55 De overpriesters nu en de gehele Raad trachtten een getuigenverklaring tegen Jezus te vinden om Hem ter dood te kunnen brengen; maar zij vonden er geen.
56 Want velen legden een vals getuigenis tegen Hem af, maar hun getuigenissen stemden niet overeen.
57 En er stonden enigen op, die een vals getuigenis tegen Hem aflegden,
58 zeggende: Wij hebben Hem horen zeggen: Ik zal deze tempel, die met handen gemaakt is, afbreken, en binnen drie dagen een andere, niet met handen gemaakt, bouwen.
59 Maar ook zó stemde hun getuigenis niet overeen.
60 En de hogepriester stond op en hij trad naar voren en ondervroeg Jezus en zeide: Geeft Gij niets ten antwoord? Wat getuigen dezen tegen U?
61 Maar Hij bleef zwijgen en gaf niets ten antwoord. Wederom ondervroeg de hogepriester Hem en zeide tot Hem: Zijt Gij de Christus, de Zoon van de Gezegende?

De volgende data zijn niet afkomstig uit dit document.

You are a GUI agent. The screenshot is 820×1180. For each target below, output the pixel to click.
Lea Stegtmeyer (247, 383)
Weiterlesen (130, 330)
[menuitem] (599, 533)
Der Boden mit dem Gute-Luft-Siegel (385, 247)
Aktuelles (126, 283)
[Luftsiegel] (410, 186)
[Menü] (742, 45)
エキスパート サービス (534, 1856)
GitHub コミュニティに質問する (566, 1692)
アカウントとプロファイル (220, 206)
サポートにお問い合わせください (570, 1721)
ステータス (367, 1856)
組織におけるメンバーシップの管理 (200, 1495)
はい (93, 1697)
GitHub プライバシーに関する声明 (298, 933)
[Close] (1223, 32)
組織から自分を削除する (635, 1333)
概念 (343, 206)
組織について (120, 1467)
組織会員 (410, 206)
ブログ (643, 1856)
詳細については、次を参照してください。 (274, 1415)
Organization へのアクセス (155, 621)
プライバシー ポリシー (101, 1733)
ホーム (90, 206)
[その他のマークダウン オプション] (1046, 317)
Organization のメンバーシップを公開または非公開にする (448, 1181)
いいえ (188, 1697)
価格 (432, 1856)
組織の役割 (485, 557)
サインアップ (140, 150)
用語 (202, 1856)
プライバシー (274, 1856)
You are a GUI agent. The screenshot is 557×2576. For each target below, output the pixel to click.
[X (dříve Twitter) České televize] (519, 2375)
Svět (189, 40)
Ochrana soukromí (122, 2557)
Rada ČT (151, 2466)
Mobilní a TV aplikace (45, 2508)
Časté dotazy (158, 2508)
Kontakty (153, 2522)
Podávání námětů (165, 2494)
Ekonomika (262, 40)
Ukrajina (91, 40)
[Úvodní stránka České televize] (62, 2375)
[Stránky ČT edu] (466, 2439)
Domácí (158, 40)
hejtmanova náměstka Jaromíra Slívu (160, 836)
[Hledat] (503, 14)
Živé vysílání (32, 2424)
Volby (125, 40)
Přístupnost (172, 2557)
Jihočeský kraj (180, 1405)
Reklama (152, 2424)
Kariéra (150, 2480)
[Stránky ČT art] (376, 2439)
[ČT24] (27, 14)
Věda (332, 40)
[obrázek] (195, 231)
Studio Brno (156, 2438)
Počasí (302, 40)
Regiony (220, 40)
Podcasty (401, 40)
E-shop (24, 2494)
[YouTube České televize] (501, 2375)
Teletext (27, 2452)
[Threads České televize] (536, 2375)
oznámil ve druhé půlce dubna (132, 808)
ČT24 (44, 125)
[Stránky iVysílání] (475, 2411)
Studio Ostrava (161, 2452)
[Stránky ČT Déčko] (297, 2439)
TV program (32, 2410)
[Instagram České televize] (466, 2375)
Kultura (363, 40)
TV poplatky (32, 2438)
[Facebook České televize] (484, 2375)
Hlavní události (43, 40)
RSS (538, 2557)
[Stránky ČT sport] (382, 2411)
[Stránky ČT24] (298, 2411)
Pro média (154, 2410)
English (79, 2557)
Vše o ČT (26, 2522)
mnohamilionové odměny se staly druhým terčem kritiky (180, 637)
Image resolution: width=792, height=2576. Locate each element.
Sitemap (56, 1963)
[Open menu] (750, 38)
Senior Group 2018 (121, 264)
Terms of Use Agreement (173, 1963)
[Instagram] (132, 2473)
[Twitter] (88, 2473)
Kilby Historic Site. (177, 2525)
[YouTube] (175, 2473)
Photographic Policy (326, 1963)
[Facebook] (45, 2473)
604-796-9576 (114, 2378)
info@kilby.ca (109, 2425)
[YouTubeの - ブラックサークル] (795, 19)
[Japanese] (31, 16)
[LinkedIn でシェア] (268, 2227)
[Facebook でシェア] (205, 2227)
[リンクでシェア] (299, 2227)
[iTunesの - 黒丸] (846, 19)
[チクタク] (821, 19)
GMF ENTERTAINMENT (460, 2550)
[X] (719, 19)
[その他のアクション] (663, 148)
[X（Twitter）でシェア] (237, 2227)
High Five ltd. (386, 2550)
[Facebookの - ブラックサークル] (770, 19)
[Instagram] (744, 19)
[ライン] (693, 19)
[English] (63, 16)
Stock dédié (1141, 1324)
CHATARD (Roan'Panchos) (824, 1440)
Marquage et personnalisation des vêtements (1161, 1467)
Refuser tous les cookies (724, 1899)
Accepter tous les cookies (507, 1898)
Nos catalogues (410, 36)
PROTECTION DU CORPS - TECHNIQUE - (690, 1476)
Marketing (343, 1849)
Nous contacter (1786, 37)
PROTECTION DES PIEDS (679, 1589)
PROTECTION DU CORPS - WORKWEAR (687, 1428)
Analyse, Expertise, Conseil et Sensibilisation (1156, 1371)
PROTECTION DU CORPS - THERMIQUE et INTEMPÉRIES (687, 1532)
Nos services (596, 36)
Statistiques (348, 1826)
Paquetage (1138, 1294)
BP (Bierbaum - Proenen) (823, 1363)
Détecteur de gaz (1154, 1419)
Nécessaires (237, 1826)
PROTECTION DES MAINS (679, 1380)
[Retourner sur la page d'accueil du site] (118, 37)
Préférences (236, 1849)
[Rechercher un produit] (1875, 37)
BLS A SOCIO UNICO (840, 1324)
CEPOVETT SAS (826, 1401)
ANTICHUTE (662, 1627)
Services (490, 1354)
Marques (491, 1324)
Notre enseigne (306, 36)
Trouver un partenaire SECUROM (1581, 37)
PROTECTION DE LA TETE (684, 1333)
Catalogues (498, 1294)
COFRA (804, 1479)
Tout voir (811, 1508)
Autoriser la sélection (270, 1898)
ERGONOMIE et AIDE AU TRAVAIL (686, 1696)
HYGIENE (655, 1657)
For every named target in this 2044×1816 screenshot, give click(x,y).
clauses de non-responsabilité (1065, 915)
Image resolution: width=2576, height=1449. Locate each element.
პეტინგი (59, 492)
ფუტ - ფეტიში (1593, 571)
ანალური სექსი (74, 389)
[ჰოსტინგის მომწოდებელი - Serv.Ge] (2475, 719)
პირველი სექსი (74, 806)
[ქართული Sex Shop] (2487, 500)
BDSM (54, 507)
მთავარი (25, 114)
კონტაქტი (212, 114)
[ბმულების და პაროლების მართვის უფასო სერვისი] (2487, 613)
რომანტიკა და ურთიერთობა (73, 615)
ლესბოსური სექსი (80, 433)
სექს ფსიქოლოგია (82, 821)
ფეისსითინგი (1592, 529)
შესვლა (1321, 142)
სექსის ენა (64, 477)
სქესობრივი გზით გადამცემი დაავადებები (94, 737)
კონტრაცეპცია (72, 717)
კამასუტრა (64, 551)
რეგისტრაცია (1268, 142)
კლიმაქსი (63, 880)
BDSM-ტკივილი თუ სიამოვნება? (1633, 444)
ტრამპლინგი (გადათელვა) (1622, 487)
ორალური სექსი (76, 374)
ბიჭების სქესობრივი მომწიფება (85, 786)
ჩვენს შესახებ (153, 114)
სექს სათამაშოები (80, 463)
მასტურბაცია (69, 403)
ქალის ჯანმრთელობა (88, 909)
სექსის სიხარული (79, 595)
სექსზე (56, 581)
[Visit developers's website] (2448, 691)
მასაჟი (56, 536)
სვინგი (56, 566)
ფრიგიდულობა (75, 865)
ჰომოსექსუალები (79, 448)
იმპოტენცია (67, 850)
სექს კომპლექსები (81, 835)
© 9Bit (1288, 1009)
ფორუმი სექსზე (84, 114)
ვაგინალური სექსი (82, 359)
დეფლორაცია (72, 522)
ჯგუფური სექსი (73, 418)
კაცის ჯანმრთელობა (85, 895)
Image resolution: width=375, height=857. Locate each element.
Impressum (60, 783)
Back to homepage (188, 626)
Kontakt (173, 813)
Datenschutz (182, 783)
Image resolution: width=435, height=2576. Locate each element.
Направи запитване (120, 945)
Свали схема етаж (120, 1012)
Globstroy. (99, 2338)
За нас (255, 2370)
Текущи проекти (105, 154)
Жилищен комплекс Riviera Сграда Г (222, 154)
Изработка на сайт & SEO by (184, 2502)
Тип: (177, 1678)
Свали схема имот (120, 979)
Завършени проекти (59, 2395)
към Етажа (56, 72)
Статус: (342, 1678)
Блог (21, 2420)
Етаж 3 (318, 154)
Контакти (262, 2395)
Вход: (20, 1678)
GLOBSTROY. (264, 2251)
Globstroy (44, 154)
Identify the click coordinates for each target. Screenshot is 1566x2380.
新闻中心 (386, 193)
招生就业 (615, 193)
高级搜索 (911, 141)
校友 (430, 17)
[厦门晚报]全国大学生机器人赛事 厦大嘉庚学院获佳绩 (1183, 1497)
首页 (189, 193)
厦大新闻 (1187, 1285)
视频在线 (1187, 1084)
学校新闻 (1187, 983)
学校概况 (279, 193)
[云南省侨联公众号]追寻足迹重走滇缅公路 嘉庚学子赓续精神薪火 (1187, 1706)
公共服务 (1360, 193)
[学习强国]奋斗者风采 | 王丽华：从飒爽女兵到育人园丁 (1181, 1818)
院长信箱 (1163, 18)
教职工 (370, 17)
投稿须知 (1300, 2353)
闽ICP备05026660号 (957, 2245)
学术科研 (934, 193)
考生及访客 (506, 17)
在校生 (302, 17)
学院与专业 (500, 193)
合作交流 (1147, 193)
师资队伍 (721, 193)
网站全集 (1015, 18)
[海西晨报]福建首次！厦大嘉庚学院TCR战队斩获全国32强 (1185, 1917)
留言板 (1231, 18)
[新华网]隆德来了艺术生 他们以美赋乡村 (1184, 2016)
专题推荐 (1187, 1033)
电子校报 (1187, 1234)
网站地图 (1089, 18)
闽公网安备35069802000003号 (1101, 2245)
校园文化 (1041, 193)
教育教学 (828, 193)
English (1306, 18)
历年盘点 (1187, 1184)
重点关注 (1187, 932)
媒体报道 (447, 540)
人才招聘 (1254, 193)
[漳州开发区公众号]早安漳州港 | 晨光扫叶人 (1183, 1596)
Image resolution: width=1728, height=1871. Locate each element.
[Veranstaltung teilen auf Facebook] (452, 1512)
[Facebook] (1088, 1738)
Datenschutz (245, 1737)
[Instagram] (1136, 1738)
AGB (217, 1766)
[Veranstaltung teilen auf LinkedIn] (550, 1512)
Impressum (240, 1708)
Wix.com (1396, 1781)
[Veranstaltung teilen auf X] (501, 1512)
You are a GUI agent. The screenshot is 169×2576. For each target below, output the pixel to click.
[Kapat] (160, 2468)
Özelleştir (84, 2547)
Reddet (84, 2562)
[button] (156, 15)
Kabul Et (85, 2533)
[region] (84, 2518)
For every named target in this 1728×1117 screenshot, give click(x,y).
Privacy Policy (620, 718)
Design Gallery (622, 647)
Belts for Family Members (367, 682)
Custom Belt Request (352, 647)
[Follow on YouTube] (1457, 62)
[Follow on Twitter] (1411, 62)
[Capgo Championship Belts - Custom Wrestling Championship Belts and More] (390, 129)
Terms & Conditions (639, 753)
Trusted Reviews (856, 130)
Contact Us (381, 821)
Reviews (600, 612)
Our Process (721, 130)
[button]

62 En Jezus zeide: Ik ben het, en gij zult de Zoon des mensen zien, gezeten aan de rechterhand der Macht en komende met de wolken des hemels.
63 De hogepriester scheurde zijn klederen en zeide: Waartoe hebben wij nog getuigen nodig?
64 Gij hebt de godslastering gehoord: wat is uw oordeel? En zij allen veroordeelden Hem als des doods schuldig.
65 En sommigen begonnen Hem te bespuwen en zijn gelaat te bedekken en Hem met vuisten te slaan en tot Hem te zeggen: Profeteer nu! En de dienaars sloegen Hem in het gelaat.
Jezus door Petrus verloochend
66 En terwijl Petrus beneden in de hof was, kwam daar een der slavinnen van de hogepriester.
67 En toen zij Petrus zag, terwijl hij zich warmde, keek zij hem aan en zeide tot hem: Ook gij waart bij die Nazarener, bij Jezus!
68 Maar hij loochende het en zeide: Ik weet niet en begrijp niet, wat gij zegt. En hij ging naar buiten, naar het voorportaal.
69 En toen de slavin hem in het oog kreeg, begon zij opnieuw tot de omstanders te zeggen: Die man behoort tot hen.
70 Maar hij loochende het wederom. En even later zeiden de omstanders weer tot Petrus: Inderdaad, gij behoort tot hen; want gij zijt ook een Galileeër.
71 Maar hij begon zich te vervloeken en te zweren: Ik ken die mens niet, over wie gij spreekt.
72 En terstond kraaide de haan voor de tweede maal. En Petrus herinnerde zich het woord, dat Jezus tot hem gesproken had: Eer de haan tweemaal gekraaid heeft, zult gij Mij driemaal verloochenen. En hij begon te wenen.